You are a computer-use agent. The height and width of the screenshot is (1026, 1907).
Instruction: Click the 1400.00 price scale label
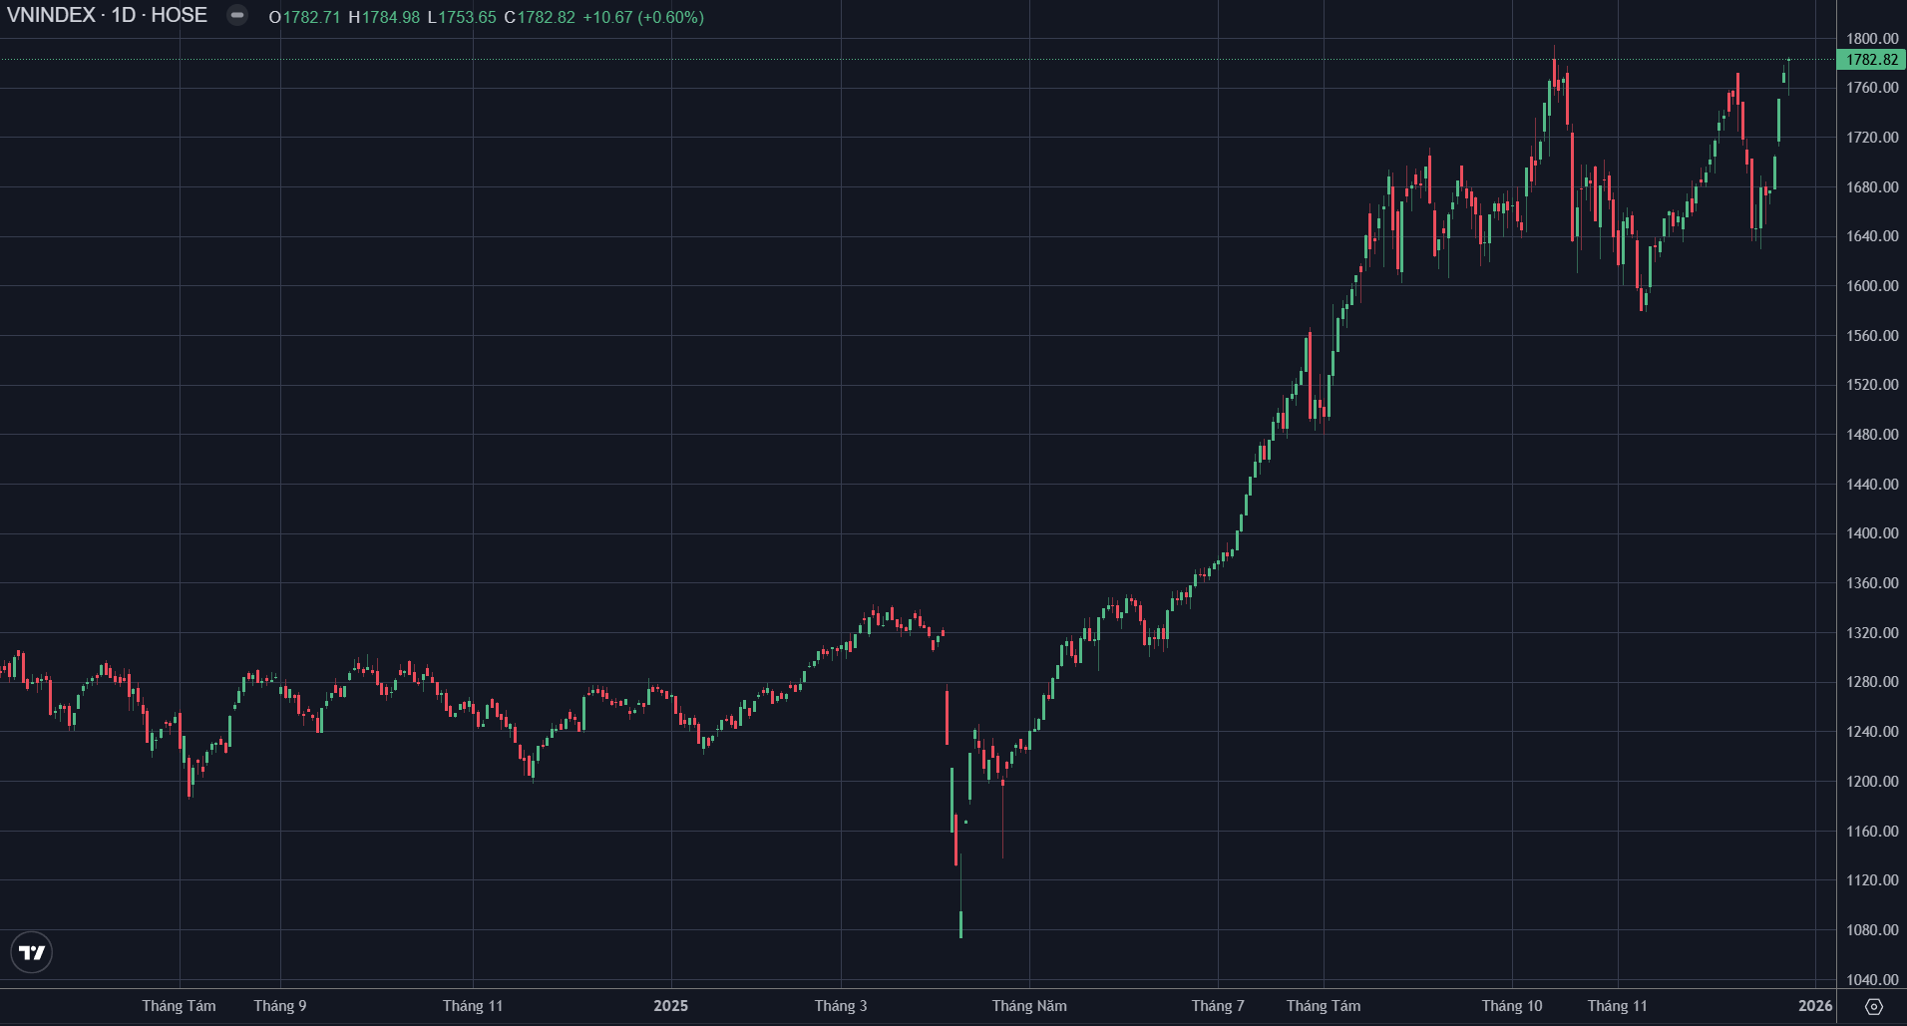point(1871,533)
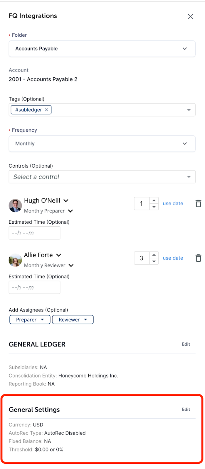
Task: Delete Allie Forte assignee with trash icon
Action: (199, 258)
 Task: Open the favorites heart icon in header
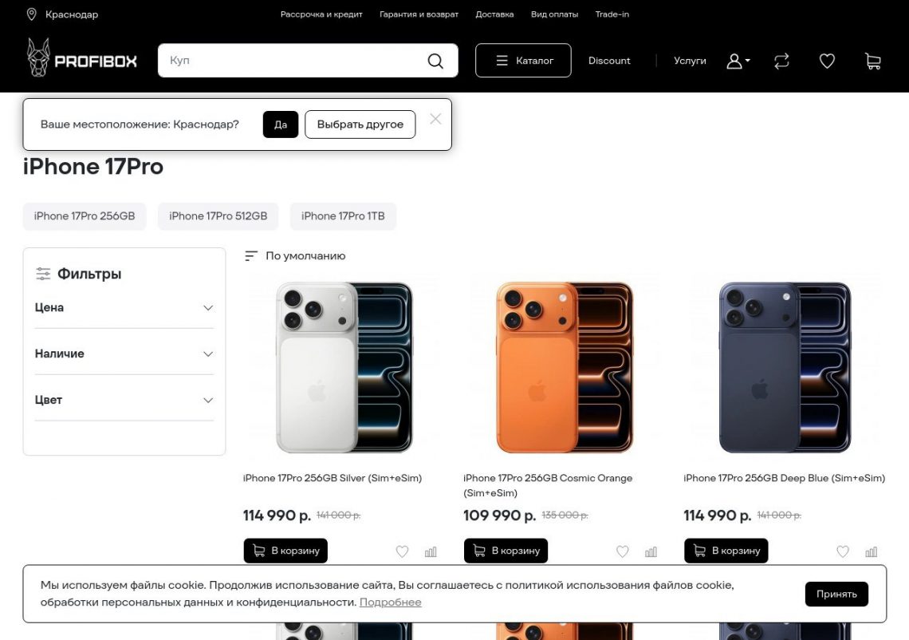pyautogui.click(x=827, y=61)
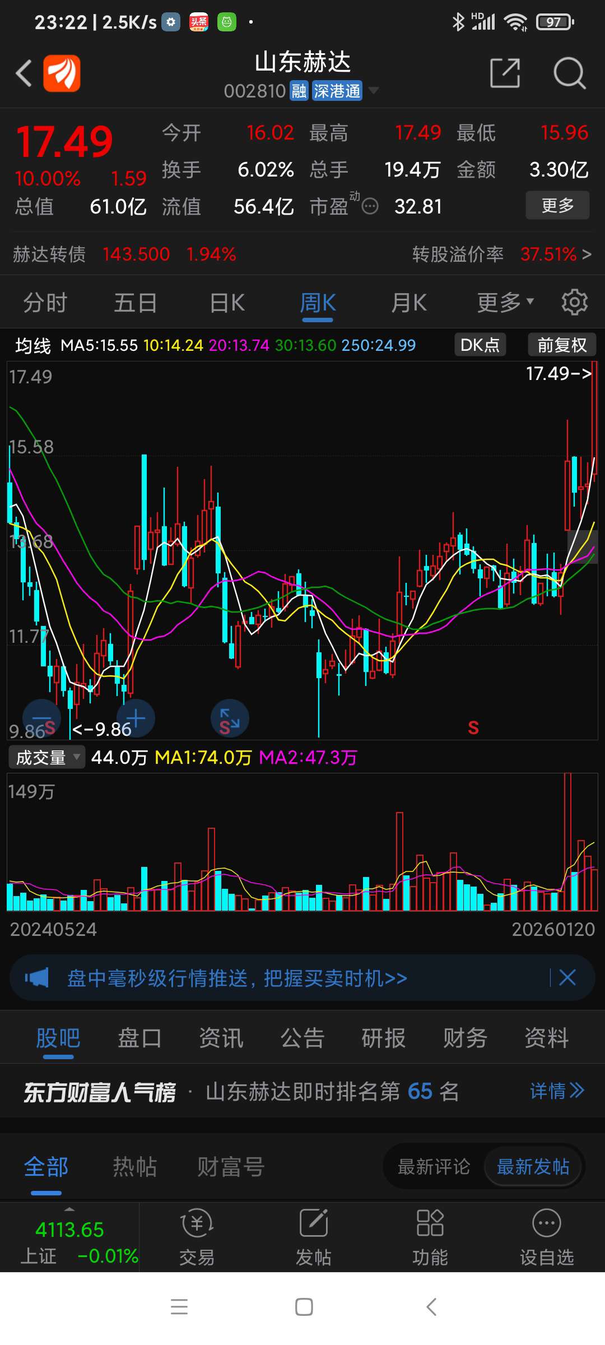The width and height of the screenshot is (605, 1345).
Task: Open the 成交量 indicator dropdown
Action: [x=47, y=758]
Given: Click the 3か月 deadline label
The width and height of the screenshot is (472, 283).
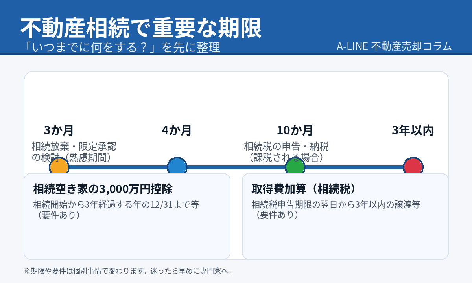Looking at the screenshot, I should 59,130.
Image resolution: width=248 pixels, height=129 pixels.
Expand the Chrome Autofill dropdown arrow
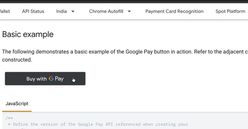[x=129, y=11]
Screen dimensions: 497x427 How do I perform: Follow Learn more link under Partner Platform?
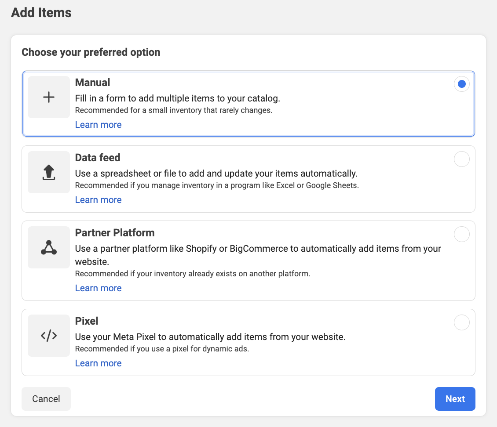[98, 288]
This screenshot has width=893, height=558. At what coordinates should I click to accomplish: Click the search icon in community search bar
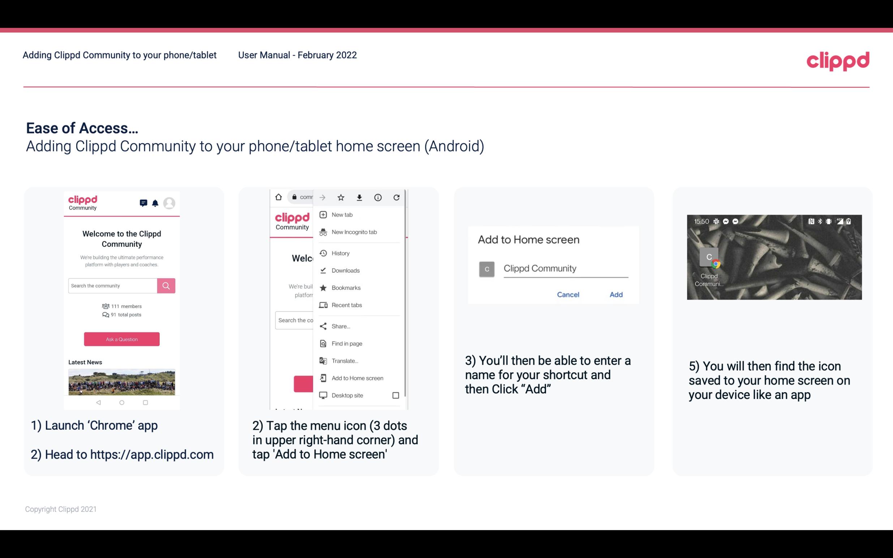click(x=166, y=286)
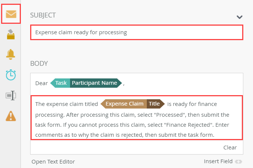The width and height of the screenshot is (253, 168).
Task: Click the word Dear in the body
Action: 41,83
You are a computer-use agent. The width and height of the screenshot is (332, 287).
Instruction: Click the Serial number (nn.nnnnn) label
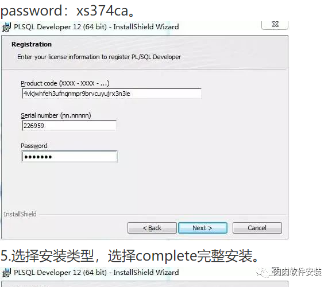tap(56, 115)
-=-=-=-=-
* Your assignment
Exact lines, nothing more: output the one with "This screenshot has" and every later line through the end of the data, skipping pictures.

* Output for this exercise
This screenshot has width=893, height=558. At what coordinates should I click to accomplish: Click the search icon in community search bar
click(x=166, y=286)
The width and height of the screenshot is (253, 168).
Task: Click the word Dear in the body
Action: 41,83
You are a computer-use agent. The width and height of the screenshot is (332, 287).
Instruction: Click the Serial number (nn.nnnnn) label
tap(56, 115)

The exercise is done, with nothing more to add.